Aim of the exercise: Please rewrite the part that opens with the line containing "Given: Open Firefox from the taskbar" and closes with the line containing "tap(21, 639)", putting "Window" wherever "Viewport" appears and changing nothing else.

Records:

▼▼▼

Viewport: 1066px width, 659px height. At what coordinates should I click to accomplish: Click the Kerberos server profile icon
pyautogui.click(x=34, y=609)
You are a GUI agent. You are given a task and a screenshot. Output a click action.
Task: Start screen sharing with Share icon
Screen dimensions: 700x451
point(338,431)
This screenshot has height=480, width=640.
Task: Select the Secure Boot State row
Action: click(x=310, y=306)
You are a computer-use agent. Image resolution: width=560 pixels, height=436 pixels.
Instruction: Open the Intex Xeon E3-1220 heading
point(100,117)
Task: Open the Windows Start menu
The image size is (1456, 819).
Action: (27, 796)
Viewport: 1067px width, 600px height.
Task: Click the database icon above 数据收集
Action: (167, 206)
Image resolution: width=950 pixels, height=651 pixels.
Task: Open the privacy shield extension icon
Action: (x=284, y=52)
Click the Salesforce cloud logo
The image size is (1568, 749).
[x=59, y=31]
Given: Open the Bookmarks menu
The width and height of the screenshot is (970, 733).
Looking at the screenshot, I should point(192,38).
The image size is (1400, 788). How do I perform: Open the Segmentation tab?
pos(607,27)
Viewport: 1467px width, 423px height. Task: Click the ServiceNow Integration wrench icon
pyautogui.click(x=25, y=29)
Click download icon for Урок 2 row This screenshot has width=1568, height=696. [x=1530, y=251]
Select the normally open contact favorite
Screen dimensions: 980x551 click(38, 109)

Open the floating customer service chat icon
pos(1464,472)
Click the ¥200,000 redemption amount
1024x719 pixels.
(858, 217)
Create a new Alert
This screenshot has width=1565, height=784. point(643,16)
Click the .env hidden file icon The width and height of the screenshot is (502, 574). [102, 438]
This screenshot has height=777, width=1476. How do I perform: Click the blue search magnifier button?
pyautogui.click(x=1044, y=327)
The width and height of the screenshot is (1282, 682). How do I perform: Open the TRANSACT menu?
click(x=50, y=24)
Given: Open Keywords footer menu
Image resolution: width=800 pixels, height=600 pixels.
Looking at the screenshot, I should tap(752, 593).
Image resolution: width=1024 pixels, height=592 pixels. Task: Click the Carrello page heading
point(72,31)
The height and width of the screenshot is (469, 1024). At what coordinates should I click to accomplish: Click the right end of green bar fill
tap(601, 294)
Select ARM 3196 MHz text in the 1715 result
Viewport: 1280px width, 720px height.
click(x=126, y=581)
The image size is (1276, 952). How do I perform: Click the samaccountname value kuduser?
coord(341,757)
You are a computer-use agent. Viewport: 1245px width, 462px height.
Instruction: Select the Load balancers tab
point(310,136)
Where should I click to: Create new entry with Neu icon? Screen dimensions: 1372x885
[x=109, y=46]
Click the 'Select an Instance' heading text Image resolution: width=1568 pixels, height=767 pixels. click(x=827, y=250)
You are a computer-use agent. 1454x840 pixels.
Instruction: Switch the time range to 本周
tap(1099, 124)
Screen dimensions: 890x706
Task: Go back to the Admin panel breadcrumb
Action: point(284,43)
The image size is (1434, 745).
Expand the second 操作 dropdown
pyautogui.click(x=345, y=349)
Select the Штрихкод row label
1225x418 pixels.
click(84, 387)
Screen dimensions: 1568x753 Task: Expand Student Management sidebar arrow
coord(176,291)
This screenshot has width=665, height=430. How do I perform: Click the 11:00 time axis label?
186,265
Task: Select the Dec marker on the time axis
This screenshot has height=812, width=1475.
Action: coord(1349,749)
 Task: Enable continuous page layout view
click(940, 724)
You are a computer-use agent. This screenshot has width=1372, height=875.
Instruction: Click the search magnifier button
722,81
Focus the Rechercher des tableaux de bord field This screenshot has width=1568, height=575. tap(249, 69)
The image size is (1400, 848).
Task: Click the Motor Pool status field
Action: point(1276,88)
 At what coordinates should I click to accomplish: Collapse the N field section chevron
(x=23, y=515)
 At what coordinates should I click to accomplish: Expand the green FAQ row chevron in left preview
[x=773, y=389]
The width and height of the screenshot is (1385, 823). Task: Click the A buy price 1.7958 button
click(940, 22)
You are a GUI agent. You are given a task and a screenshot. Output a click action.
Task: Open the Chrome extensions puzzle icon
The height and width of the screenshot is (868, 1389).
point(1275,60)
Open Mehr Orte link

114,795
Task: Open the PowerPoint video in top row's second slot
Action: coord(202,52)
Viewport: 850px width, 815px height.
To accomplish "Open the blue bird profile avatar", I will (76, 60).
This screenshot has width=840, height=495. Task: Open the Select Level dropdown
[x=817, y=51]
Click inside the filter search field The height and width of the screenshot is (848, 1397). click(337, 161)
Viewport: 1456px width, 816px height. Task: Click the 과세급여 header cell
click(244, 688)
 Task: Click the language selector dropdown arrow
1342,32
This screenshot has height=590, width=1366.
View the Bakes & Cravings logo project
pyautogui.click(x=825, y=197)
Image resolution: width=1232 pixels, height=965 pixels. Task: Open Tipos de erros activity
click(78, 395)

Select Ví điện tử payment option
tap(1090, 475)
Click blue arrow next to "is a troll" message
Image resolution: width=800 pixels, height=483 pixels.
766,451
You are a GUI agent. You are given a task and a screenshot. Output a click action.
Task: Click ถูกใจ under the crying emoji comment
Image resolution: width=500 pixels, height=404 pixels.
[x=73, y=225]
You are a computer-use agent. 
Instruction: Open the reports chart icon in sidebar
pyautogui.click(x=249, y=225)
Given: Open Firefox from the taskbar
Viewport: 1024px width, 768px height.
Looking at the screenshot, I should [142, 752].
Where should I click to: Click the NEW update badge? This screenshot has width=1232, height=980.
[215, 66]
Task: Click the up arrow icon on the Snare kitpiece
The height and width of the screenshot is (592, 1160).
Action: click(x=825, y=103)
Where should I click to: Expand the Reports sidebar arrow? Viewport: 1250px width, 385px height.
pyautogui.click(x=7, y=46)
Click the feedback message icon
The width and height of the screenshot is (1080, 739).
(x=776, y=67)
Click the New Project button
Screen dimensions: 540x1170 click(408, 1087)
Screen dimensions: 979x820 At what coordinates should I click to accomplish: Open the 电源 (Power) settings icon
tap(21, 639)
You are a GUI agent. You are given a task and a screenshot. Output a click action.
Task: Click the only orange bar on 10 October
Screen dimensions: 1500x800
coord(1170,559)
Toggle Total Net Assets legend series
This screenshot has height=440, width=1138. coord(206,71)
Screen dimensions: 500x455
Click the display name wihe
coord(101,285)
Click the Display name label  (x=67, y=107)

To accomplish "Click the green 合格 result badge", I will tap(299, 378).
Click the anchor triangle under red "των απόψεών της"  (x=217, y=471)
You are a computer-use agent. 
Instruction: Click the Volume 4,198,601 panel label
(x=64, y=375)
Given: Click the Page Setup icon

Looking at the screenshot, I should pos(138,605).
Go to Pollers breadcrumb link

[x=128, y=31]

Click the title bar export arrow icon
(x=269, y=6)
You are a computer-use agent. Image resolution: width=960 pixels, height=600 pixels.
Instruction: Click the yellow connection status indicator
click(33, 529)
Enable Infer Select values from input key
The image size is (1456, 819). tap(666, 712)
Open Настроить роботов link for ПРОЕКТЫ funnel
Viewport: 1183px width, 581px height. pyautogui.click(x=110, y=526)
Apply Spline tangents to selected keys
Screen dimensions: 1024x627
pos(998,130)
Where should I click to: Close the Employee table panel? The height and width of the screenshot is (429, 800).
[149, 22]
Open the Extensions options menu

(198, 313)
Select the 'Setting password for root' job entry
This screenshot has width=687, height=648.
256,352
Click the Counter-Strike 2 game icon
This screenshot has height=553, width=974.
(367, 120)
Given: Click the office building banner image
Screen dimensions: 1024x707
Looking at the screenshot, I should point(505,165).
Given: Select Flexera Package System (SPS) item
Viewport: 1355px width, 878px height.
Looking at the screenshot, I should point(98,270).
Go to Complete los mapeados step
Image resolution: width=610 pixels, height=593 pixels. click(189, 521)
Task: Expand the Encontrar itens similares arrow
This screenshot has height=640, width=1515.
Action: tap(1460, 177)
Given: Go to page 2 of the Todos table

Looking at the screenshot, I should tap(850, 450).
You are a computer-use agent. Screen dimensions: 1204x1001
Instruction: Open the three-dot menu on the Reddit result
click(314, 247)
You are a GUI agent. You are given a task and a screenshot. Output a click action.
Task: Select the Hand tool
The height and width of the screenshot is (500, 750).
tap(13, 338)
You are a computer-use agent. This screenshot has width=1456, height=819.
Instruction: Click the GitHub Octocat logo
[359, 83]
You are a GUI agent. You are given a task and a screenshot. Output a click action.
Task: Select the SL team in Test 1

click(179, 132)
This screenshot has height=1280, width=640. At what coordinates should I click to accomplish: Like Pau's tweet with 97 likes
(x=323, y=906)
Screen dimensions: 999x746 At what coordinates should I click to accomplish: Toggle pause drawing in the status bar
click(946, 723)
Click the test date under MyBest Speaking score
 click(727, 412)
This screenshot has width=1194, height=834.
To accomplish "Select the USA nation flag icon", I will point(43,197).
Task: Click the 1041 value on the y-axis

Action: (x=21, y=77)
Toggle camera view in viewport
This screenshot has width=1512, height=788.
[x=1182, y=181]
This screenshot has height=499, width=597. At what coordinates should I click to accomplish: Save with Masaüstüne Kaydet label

▲▲▲

Exercise response:
Given: Open Firefox from the taskbar
Window: 1024px width, 768px height.
Looking at the screenshot, I should [142, 752].
Where should I click to: Click the NEW update badge? This screenshot has width=1232, height=980.
[215, 66]
Task: Click the up arrow icon on the Snare kitpiece
The height and width of the screenshot is (592, 1160).
Action: click(x=825, y=103)
Where should I click to: Expand the Reports sidebar arrow? Window: 1250px width, 385px height.
pyautogui.click(x=7, y=46)
Click the feedback message icon
The width and height of the screenshot is (1080, 739).
(x=776, y=67)
Click the New Project button
Screen dimensions: 540x1170 click(408, 1087)
Screen dimensions: 979x820 At what coordinates should I click to accomplish: Open the 电源 (Power) settings icon
tap(21, 639)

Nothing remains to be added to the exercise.